Per chi non lo sapesse, la fusione nucleare è il processo in cui due nuclei atomici leggeri si fondono, generando un massiccio rilascio di energia, simile a quanto avviene nel nucleo del Sole. Questa reazione, che alimenta il nostro Sole e le stelle, sarà sfruttata nel più grande tokamak del mondo, una camera di confinamento magnetico progettata per generare energia pulita.

La fusione offre numerosi vantaggi rispetto alla fissione nucleare utilizzata nelle centrali nucleari. Mentre quest’ultima ha dimostrato efficacia nel generare energia, ha anche portato a rischi e problemi gestionali delle scorie radioattive.

I progettisti dell’ITER sottolineano che un impianto di fusione simile genererebbe energia da una quantità molto ridotta di input chimici (poche grammi di idrogeno) e non produrrebbe scorie radioattive. Anche perché, riporta Euronews, servirebbero solo 2 o 3 g di materiale. Inoltre, il materiale presente in un impianto di fusione, il deuterio e il trizio, e il materiale in uscita, l’elio non radioattivo e un neutrone, sono tutti sfruttati.

Un progetto ambizioso, ma difficile

Da qui la domanda: “Perché se iniziato nel 2006 se ne parla ancora oggi dopo 17 anni?“. Perché l’ITER è forse il progetto più ambizioso di sempre, più del gigantesco Large Hadron Collider del CERN.

Anzi, la stessa costruzione di reattori nucleari per la fusione è una sfida estrema. Lo stesso Laban Coblentz ammette che portare una piccola quantità di materia a 150 milioni di gradi è un compito difficile. Il progetto ITER ha già affrontato battute d’arresto, con ritardi causati dalla complessità dell’impresa e dalle interruzioni legate al COVID-19. Il costo iniziale del progetto, stimato a 5 miliardi di euro, è aumentato a oltre 20 miliardi di euro.
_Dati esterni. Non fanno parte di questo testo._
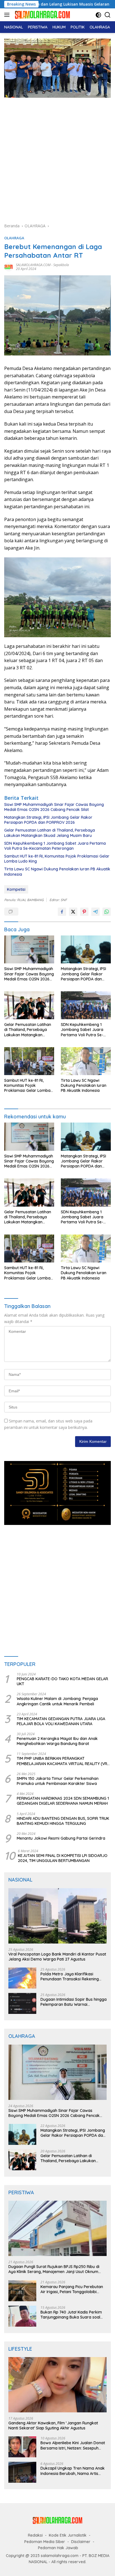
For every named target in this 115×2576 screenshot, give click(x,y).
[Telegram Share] (95, 912)
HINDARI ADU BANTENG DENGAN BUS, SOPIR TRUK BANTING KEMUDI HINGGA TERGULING (63, 1821)
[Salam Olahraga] (41, 14)
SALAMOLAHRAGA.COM (33, 264)
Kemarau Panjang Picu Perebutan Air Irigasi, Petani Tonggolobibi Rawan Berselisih (71, 2289)
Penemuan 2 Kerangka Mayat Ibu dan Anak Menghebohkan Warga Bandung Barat (57, 1741)
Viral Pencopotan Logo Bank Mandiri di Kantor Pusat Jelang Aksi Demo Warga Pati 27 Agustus (57, 1957)
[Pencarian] (107, 15)
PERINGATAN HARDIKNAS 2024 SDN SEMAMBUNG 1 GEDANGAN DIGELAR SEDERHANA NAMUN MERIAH (63, 1801)
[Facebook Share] (62, 912)
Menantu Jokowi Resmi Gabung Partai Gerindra (61, 1838)
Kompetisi (16, 889)
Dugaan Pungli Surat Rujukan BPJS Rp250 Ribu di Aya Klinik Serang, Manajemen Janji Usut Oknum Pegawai (53, 2269)
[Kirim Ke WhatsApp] (106, 912)
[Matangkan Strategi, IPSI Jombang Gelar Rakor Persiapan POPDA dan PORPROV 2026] (86, 949)
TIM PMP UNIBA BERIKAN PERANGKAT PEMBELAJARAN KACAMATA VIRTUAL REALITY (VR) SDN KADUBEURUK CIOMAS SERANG (63, 1761)
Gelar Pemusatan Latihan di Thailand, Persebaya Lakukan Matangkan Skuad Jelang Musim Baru (49, 833)
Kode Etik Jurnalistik (68, 2535)
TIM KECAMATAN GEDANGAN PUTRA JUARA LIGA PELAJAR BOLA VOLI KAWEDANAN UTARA (61, 1721)
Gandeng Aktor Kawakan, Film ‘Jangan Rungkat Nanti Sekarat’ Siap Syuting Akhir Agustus (53, 2425)
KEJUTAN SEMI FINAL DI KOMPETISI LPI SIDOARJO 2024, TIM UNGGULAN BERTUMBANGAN (62, 1858)
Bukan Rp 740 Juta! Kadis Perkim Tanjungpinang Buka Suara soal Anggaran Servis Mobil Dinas (71, 2315)
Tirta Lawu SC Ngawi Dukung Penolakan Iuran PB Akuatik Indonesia (57, 871)
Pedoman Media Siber (44, 2541)
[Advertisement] (57, 163)
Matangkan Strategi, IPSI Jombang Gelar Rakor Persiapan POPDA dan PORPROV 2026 (48, 820)
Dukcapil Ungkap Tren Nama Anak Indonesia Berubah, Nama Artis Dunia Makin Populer (72, 2471)
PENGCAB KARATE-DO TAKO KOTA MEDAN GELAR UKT (62, 1681)
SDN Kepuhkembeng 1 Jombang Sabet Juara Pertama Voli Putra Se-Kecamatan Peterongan (55, 846)
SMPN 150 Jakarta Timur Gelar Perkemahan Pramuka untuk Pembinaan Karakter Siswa (58, 1781)
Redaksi (35, 2535)
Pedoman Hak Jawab (58, 2547)
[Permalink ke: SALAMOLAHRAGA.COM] (8, 266)
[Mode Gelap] (98, 15)
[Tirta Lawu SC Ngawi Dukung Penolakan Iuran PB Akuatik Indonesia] (86, 1061)
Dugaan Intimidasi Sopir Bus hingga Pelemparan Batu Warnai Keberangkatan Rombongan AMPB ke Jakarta (73, 2002)
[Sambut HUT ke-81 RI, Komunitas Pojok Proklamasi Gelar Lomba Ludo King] (29, 1061)
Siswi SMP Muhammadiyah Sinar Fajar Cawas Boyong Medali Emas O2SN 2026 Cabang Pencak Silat (54, 807)
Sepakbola (61, 264)
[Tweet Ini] (73, 912)
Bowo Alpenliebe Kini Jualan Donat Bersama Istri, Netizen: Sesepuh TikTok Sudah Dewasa (72, 2445)
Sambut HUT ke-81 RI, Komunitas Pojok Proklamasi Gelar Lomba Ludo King (56, 859)
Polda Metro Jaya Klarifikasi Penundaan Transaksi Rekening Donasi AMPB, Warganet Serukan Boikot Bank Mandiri (71, 1976)
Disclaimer (80, 2541)
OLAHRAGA (14, 237)
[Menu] (8, 15)
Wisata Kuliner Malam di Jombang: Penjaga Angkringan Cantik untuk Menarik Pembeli (57, 1701)
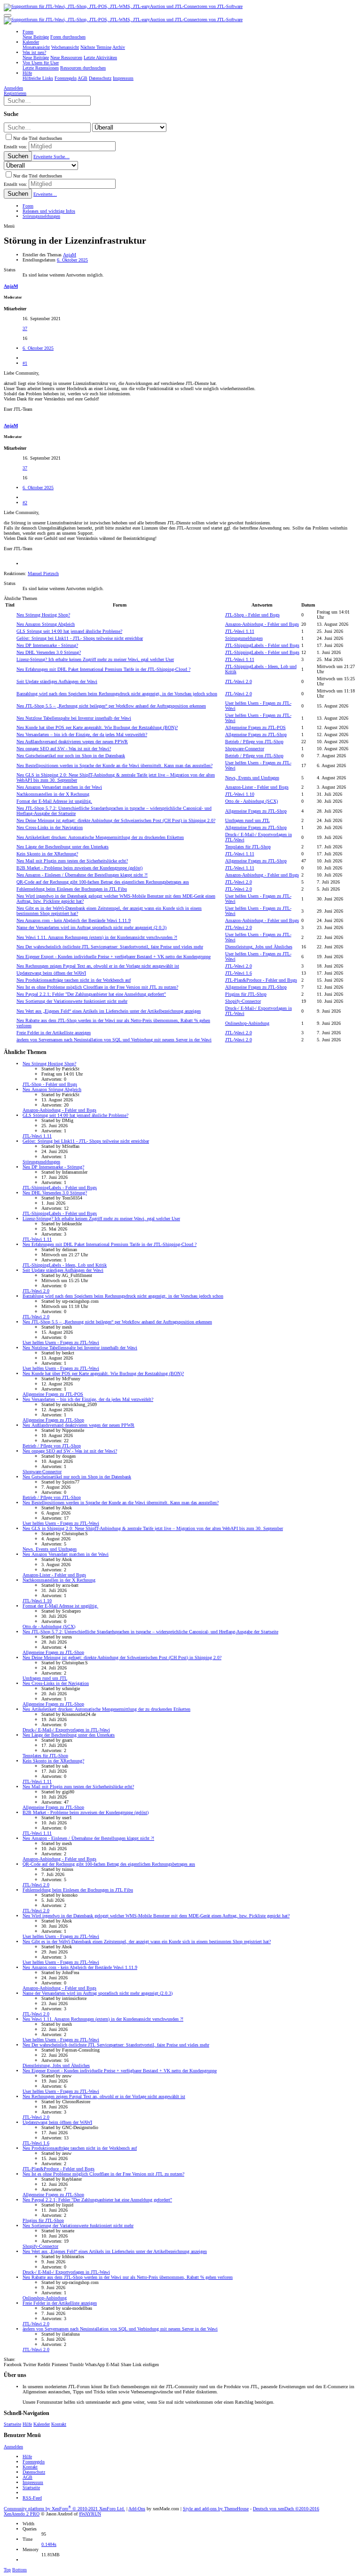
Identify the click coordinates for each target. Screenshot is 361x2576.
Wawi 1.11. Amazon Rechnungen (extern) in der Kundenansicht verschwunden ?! (96, 937)
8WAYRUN (90, 2513)
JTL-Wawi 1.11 (239, 631)
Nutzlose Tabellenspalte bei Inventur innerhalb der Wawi (73, 718)
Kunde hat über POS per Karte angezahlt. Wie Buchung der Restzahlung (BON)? (97, 727)
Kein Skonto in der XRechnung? (47, 853)
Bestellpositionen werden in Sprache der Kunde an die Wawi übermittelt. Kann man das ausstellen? (114, 765)
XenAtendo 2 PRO (21, 2513)
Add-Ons (136, 2508)
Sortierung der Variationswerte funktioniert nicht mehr (71, 1001)
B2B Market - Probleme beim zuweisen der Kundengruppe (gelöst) (79, 867)
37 (25, 328)
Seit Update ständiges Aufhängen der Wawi (56, 681)
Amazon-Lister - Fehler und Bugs (257, 787)
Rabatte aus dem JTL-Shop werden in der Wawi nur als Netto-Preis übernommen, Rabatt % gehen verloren (128, 2277)
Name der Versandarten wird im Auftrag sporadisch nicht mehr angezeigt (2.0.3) (91, 927)
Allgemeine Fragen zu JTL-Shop (256, 734)
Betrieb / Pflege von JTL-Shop (254, 741)
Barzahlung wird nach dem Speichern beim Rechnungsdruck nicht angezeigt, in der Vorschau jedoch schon (116, 693)
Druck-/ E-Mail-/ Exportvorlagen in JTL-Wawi (66, 1729)
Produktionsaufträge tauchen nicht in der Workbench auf (73, 980)
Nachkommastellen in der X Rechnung (52, 794)
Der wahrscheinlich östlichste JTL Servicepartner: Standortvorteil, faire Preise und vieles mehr (109, 946)
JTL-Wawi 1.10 (239, 794)
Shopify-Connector (243, 1001)
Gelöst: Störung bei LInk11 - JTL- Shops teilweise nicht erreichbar (79, 638)
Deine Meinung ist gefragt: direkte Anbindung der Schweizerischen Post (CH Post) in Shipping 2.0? (115, 820)
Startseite (12, 2424)
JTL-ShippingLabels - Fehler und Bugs (262, 645)
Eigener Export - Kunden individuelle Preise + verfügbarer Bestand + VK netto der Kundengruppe (113, 956)
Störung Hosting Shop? (43, 614)
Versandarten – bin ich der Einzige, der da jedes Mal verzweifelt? (81, 734)
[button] (7, 15)
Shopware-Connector (244, 748)
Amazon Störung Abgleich (45, 624)
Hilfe (27, 2424)
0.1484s (48, 2544)
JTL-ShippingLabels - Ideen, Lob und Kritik (65, 1265)
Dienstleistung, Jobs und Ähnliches (258, 946)
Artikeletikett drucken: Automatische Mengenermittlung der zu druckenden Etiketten (100, 837)
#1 (25, 363)
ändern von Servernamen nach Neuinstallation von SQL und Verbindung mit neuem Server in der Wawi (114, 1039)
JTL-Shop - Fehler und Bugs (252, 614)
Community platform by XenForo (64, 2508)
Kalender (41, 2424)
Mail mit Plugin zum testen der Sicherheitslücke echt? (72, 860)
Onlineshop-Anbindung (247, 1023)
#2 (25, 502)
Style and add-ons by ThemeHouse (216, 2508)
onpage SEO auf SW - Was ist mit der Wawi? (63, 748)
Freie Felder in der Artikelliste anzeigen (53, 1032)
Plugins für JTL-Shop (246, 994)
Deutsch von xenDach (286, 2508)
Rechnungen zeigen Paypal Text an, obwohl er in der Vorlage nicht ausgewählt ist (97, 966)
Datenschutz (34, 2472)
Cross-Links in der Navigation (49, 827)
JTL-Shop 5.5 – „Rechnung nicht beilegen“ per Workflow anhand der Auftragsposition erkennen (111, 705)
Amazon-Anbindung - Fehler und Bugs (262, 624)
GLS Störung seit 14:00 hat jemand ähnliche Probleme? (69, 631)
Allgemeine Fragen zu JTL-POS (255, 727)
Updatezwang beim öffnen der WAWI (51, 973)
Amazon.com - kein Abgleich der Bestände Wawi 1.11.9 (73, 920)
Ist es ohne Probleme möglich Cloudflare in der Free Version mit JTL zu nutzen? (97, 987)
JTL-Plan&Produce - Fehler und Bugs (261, 980)
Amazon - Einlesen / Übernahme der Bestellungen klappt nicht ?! (82, 874)
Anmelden (13, 2446)
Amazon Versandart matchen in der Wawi (59, 787)
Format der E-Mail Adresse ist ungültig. (54, 801)
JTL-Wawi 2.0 (238, 681)
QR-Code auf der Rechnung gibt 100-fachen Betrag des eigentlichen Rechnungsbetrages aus (102, 881)
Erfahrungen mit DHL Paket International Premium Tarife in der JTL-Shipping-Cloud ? (103, 669)
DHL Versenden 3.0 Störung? (48, 652)
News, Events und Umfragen (252, 777)
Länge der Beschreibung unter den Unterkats (62, 846)
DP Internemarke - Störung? (47, 645)
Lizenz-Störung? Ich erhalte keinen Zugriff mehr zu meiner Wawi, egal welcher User (95, 659)
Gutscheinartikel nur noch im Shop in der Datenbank (70, 755)
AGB (27, 2477)
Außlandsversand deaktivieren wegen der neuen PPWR (72, 741)
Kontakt (58, 2424)
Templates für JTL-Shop (248, 846)
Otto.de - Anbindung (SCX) (251, 801)
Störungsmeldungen (244, 638)
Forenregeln (34, 2461)
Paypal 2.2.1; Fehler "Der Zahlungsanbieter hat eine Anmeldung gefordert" (91, 994)
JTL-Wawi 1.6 (238, 973)
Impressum (33, 2482)
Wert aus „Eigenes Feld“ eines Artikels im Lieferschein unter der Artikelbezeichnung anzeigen (108, 1011)
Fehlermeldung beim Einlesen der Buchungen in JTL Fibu (71, 889)
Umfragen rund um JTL (247, 820)
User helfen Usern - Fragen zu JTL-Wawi (61, 1342)
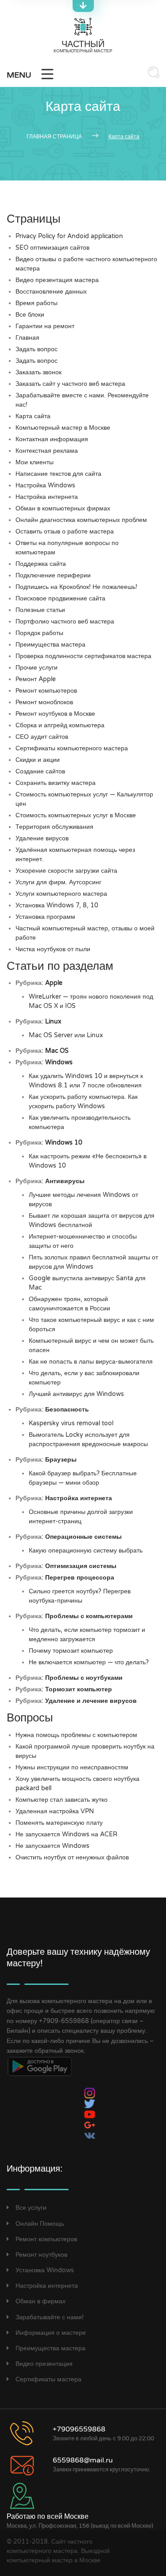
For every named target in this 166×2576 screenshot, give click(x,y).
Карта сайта (32, 416)
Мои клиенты (34, 462)
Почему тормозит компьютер (71, 1651)
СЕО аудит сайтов (41, 737)
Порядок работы (39, 633)
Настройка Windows (45, 485)
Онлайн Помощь (39, 2223)
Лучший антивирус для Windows (76, 1394)
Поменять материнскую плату (59, 1823)
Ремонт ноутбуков (41, 2254)
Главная (27, 337)
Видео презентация (44, 2364)
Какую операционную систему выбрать (86, 1550)
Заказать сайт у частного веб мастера (70, 384)
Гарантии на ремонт (44, 326)
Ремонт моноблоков (44, 702)
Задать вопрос (36, 349)
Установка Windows (44, 2270)
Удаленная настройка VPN (54, 1811)
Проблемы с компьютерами (89, 1616)
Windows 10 (63, 1142)
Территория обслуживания (54, 827)
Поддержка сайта (40, 564)
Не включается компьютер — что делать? (89, 1662)
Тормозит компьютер (78, 1689)
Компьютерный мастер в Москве (62, 427)
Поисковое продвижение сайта (60, 598)
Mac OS (57, 1051)
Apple (53, 983)
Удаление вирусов (42, 838)
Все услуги (30, 2207)
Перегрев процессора (79, 1577)
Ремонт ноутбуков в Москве (55, 714)
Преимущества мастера (50, 644)
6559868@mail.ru (83, 2460)
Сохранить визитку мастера (55, 783)
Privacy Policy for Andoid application (69, 236)
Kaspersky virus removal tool (71, 1423)
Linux (53, 1021)
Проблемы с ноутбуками (84, 1678)
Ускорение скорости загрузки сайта (66, 870)
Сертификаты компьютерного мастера (71, 748)
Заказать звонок (38, 372)
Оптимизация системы (80, 1566)
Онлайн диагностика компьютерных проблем (81, 520)
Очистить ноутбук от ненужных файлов (72, 1857)
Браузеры (61, 1459)
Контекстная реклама (46, 451)
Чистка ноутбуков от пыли (52, 949)
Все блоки (29, 314)
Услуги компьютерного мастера (61, 894)
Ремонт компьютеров (46, 690)
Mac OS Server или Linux (66, 1035)
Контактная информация (51, 439)
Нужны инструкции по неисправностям (71, 1767)
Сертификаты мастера (48, 2379)
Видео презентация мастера (57, 280)
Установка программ (45, 917)
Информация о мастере (50, 2333)
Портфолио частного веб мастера (64, 621)
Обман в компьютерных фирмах (62, 508)
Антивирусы (65, 1181)
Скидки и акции (37, 760)
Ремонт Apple (35, 679)
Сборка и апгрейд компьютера (59, 725)
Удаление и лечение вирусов (91, 1701)
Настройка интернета (46, 497)
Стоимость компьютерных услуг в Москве (75, 815)
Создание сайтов (40, 771)
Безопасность (67, 1409)
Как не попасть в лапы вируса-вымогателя (91, 1361)
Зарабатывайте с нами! (49, 2317)
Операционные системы (83, 1537)
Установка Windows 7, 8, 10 (56, 905)
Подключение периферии (53, 575)
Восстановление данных (51, 291)
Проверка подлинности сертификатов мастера (83, 656)
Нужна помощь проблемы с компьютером (76, 1735)
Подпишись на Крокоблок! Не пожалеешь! (76, 587)
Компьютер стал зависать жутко (61, 1800)
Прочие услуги (36, 667)
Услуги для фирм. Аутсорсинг (58, 882)
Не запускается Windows (52, 1846)
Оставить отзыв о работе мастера (64, 531)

In risposta alle critiche sull’arrivo tardivo della fusione per affrontare la crisi climatica, Coblentz afferma che l’energia da fusione potrebbe comunque svolgere un ruolo cruciale in futuro, soprattutto di fronte a sfide energetiche di ampia portata come il cambiamento del livello del mare.

Nonostante le sfide, ITER rappresenta un esempio raro di collaborazione internazionale, coinvolgendo paesi con ideologie diverse che si sono impegnati per oltre 40 anni a lavorare insieme. Laban Coblentz attribuisce la longevità del progetto al fatto che la fusione nucleare è un obiettivo condiviso a livello generazionale.